In re Hilton

158 P. 691, 48 Utah 172, 1916 Utah LEXIS 17
CourtUtah Supreme Court
DecidedJuly 1, 1916
DocketNo. 2886
StatusPublished
Cited by11 cases

This text of 158 P. 691 (In re Hilton) is published on Counsel Stack Legal Research, covering Utah Supreme Court primary law. Counsel Stack provides free access to over 12 million legal documents including statutes, case law, regulations, and constitutions.

Bluebook
In re Hilton, 158 P. 691, 48 Utah 172, 1916 Utah LEXIS 17 (Utah 1916).

Opinions

STRAUP, C. J.

This is a proceeding instituted by the grievance committee of the State Bar Association to disbar respondent, Orrin N. Hilton, a member of the bar of this court.

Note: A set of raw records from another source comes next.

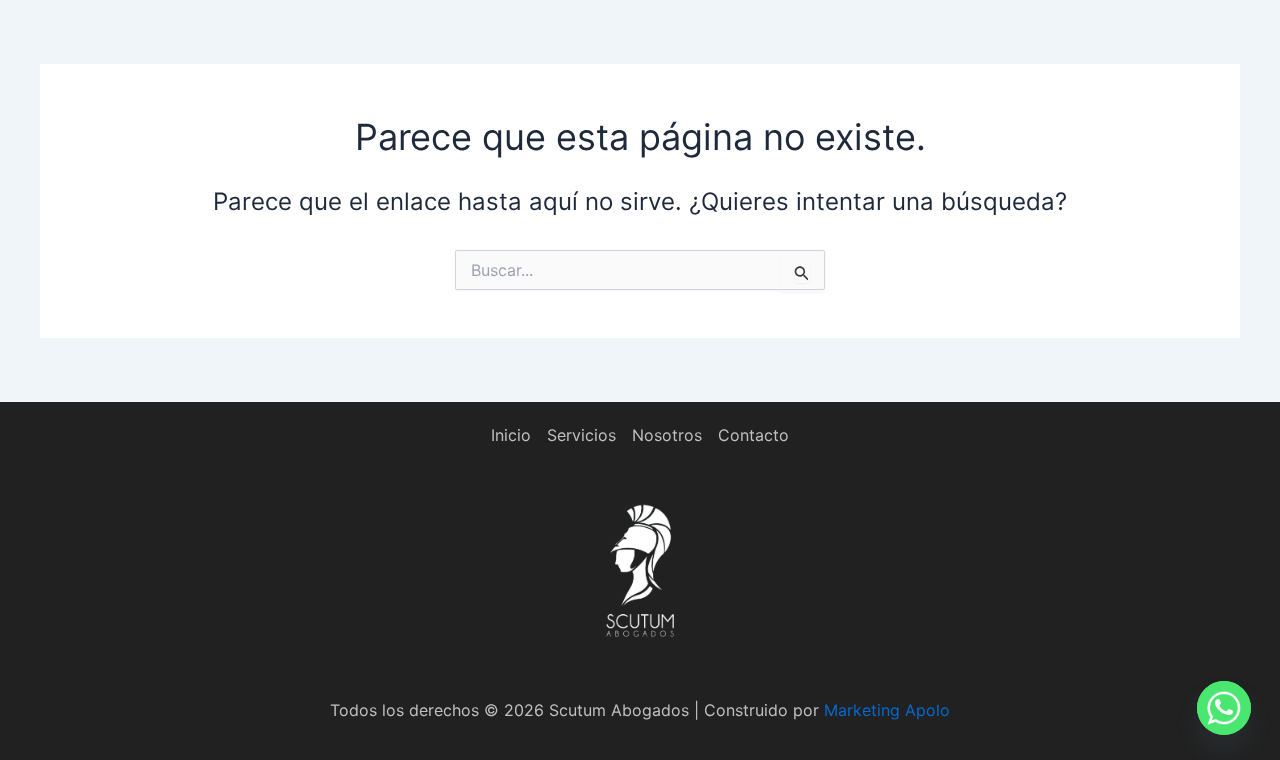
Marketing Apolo (887, 710)
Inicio (511, 435)
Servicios (581, 435)
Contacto (753, 435)
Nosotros (667, 435)
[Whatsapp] (1224, 708)
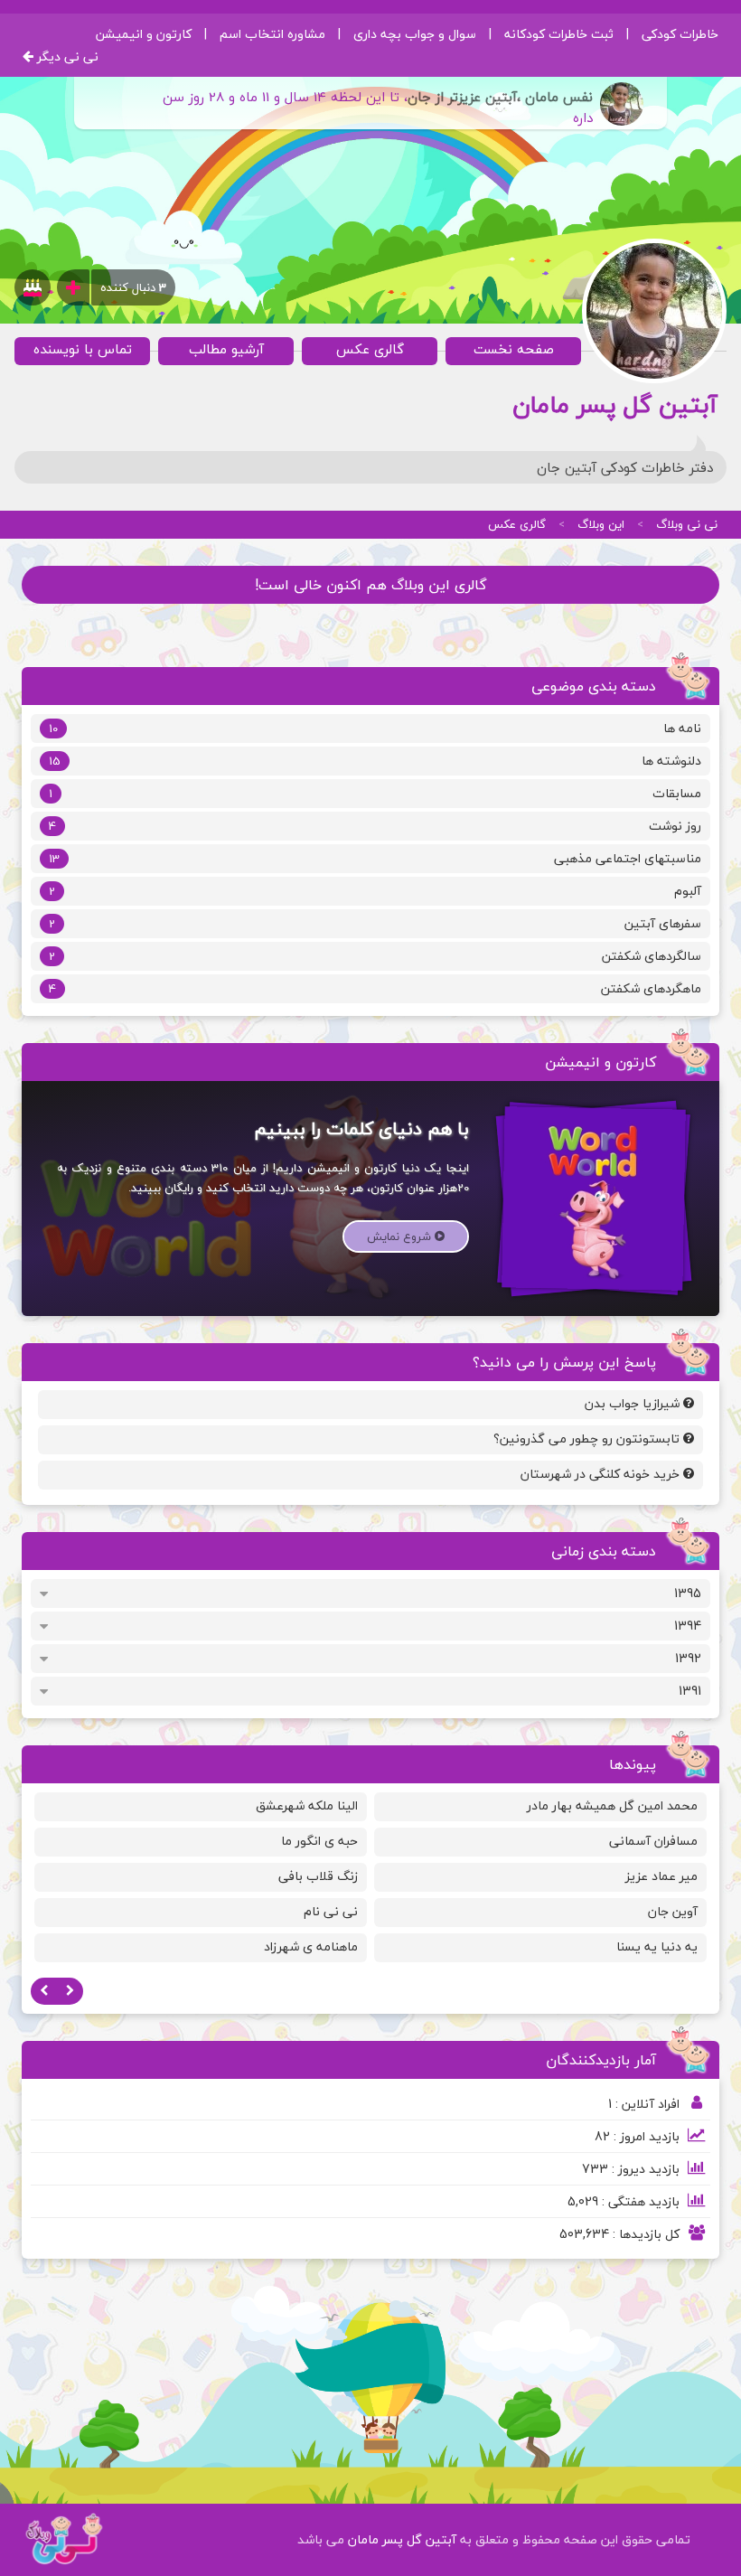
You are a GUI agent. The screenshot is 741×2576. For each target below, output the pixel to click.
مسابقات (375, 793)
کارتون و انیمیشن (144, 34)
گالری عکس (370, 349)
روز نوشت (375, 825)
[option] (540, 1880)
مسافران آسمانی (653, 1840)
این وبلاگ (600, 524)
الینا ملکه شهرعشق (307, 1805)
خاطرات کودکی (680, 34)
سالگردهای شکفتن (375, 956)
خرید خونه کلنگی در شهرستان (602, 1473)
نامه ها (375, 728)
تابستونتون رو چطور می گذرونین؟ (588, 1438)
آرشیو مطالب (226, 349)
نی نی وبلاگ (687, 524)
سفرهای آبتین (375, 923)
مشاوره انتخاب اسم (272, 34)
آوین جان (673, 1911)
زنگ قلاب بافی (318, 1876)
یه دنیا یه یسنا (657, 1946)
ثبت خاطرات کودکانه (559, 34)
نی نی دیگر (65, 56)
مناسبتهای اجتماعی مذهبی (375, 858)
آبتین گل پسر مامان (400, 2539)
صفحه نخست (514, 349)
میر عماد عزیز (661, 1876)
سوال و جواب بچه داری (414, 34)
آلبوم (375, 890)
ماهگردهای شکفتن (375, 988)
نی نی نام (331, 1911)
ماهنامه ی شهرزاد (311, 1946)
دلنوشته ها (375, 760)
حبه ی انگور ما (319, 1840)
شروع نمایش (401, 1236)
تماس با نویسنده (82, 349)
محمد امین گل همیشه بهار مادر (612, 1805)
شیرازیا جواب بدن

It is charged in the information that he is guilty of unprofessional conduct in the particulars that he, in violation of his oath and of his duty as an officer of this court, and with the intent to bring the courts and judges of this State into disrepute, did falsely and maliciously charge that they, in the dis-eharge of their official duties, were subservient to and controlled by a religious power foreign to the laws and the Constitution of the State; exhibited towards them a contemptuous disregard of their authority; - imputed to them dishonorable and unlawful motives and acts in the discharge of their official duties, and in furtherance thereof did willfully misrepresent the facts and proceedings of a case had before the courts of this State, wherein the State of Utah was plaintiff, and one Joseph Hillstrom, charged with and convicted of first degree murder, the defendant; and especially did falsely charge and state that this court, through a preponderating and an imponderable and undefined influence of the Mormon [174]*174Church, was persuaded to take an attitude of hostility toward Hillstrom, and that the views expressed by this court in that case were but in consonance with the views of the church; and with like purpose and intent, and to bring the administration of the law of this State into disrepute, willfully and falsely misrepresented the proceedings of the case before the state board of pardons, charged the Justices of this court, who, by virtue of their office, are also members of such board, as being with others, responsible for “false, wicked, and malicious aspersions on Hillstrom’s character/' and falsely and maliciously attributed to such justices as such members dishonest acts and motives. The information is largely predicated on a public address delivered by the respondent in Chicago in funeral rites over the body of Hill-strom and on interviews prepared by himself and at his request published by the local press.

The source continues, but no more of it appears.